*RECORD SET*
=== Begin Enclosure ===

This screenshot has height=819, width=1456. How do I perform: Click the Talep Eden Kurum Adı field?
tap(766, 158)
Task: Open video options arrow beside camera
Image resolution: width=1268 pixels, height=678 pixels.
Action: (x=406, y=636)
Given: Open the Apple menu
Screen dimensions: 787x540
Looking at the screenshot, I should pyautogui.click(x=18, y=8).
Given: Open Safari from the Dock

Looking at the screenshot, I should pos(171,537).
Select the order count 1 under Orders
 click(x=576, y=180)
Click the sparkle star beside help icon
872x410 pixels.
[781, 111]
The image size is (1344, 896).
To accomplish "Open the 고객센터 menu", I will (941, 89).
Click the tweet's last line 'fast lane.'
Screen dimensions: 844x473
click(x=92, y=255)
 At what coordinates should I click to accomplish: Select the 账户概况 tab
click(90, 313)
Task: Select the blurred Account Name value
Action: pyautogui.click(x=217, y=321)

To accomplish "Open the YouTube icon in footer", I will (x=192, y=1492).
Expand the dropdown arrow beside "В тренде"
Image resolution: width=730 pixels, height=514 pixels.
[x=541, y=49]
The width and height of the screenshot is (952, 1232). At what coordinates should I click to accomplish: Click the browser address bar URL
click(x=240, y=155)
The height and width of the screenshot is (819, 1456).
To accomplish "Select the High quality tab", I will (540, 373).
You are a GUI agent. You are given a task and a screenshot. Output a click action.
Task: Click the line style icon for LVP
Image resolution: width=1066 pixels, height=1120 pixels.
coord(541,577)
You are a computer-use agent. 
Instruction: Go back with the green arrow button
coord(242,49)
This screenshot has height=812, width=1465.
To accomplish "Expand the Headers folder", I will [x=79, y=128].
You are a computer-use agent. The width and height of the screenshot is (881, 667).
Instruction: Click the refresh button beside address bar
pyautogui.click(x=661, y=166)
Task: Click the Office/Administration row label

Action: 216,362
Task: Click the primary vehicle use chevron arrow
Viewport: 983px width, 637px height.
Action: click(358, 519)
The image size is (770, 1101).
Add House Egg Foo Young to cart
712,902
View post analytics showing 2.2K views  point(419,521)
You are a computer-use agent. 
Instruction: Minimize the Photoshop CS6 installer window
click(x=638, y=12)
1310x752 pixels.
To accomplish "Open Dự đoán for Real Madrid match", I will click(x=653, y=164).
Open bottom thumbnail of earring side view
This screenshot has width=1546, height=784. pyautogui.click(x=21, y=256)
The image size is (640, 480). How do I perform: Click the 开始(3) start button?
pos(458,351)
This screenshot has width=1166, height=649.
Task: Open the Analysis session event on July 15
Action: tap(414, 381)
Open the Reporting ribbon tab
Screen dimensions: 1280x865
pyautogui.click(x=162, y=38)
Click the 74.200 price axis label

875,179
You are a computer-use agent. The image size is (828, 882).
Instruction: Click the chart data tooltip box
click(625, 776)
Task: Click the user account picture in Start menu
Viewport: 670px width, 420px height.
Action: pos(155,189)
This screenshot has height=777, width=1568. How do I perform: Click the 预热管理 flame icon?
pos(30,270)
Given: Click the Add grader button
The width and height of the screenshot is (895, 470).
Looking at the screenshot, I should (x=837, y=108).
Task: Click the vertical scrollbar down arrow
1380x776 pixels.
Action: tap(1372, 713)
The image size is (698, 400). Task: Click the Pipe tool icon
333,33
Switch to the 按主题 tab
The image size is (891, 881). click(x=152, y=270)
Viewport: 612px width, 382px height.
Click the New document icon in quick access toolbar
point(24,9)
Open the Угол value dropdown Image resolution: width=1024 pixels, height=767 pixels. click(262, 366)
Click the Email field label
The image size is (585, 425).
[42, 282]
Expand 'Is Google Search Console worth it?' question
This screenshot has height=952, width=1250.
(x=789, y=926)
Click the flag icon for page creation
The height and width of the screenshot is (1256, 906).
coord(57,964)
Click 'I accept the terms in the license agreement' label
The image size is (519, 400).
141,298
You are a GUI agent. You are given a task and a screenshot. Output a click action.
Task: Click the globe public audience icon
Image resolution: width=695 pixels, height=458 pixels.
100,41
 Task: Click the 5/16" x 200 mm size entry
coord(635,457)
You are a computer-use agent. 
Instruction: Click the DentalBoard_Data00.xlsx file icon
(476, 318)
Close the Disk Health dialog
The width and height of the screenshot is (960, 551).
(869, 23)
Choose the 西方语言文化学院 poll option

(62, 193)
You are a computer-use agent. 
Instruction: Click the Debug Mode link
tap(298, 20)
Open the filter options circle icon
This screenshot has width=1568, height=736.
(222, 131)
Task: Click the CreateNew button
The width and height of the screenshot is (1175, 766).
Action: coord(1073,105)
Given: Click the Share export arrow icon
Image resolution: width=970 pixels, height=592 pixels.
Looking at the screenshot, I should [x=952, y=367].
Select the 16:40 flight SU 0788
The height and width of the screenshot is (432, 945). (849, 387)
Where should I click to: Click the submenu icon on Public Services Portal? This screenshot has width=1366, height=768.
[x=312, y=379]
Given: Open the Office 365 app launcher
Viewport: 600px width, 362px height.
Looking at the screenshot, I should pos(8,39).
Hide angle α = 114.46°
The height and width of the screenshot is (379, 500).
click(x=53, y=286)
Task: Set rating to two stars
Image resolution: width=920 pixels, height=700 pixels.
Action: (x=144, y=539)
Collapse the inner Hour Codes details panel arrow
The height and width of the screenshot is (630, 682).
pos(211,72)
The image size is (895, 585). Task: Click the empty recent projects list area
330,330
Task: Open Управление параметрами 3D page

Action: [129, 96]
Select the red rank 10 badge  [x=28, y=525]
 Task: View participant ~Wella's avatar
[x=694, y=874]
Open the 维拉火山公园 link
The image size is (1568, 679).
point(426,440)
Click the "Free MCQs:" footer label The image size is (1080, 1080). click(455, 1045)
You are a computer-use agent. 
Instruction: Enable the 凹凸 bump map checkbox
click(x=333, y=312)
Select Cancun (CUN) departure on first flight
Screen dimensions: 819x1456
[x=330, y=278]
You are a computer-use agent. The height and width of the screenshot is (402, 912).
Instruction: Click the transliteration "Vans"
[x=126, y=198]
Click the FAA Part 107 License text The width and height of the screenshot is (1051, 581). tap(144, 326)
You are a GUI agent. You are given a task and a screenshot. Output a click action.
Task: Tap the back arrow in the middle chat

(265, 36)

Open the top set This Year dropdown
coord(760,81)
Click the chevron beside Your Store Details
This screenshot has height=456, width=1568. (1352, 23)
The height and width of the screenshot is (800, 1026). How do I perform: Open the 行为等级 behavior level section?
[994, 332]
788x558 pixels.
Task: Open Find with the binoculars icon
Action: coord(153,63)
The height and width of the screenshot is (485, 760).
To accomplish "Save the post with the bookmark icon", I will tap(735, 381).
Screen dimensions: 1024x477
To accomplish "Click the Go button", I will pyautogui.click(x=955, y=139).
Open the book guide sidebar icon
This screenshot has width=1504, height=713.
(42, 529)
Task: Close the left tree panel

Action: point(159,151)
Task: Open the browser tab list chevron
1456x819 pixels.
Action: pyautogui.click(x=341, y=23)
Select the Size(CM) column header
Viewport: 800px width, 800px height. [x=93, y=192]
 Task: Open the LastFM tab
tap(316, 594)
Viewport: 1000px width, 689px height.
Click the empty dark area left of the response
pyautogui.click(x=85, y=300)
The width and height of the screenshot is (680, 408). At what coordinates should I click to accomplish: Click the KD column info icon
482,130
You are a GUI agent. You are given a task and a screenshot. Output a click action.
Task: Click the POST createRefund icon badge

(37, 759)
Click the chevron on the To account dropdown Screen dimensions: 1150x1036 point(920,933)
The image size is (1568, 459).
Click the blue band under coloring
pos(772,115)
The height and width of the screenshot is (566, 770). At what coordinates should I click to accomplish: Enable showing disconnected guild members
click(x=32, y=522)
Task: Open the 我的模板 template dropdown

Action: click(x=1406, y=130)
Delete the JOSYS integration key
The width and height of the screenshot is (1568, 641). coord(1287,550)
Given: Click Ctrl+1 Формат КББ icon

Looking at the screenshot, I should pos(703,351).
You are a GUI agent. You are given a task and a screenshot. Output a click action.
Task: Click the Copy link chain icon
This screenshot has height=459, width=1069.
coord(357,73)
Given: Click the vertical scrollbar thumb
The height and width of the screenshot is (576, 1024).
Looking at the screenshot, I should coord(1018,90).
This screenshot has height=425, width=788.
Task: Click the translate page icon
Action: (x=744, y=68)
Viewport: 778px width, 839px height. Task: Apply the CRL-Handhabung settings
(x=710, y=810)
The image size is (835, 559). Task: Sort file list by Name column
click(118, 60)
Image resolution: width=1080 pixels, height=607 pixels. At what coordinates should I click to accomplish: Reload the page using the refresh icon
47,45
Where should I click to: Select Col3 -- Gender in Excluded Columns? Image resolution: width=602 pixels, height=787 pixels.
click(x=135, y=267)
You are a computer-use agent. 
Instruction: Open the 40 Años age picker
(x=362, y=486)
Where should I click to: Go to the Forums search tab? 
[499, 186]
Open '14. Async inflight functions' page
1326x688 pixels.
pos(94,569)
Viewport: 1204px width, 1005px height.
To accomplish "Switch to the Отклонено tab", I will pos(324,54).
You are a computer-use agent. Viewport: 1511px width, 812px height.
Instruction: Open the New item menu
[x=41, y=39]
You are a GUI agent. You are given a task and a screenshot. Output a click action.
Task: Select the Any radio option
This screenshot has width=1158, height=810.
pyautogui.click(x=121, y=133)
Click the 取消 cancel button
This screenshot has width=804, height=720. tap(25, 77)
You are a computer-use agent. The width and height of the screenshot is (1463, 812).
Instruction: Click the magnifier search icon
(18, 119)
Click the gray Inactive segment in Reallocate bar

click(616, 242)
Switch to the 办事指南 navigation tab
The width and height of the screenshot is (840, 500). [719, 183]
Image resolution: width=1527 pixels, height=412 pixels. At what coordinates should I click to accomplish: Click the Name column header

=== End Enclosure ===

*WHAT IS EXPECTED*
Having found the line that contains "Instruction: Click the magnifier search icon", set down that line and all the rest through the end of the records, exactly.

*FINISHED TASK*
Instruction: Click the magnifier search icon
(18, 119)
Click the gray Inactive segment in Reallocate bar

click(616, 242)
Switch to the 办事指南 navigation tab
The width and height of the screenshot is (840, 500). [719, 183]
Image resolution: width=1527 pixels, height=412 pixels. At what coordinates should I click to accomplish: Click the Name column header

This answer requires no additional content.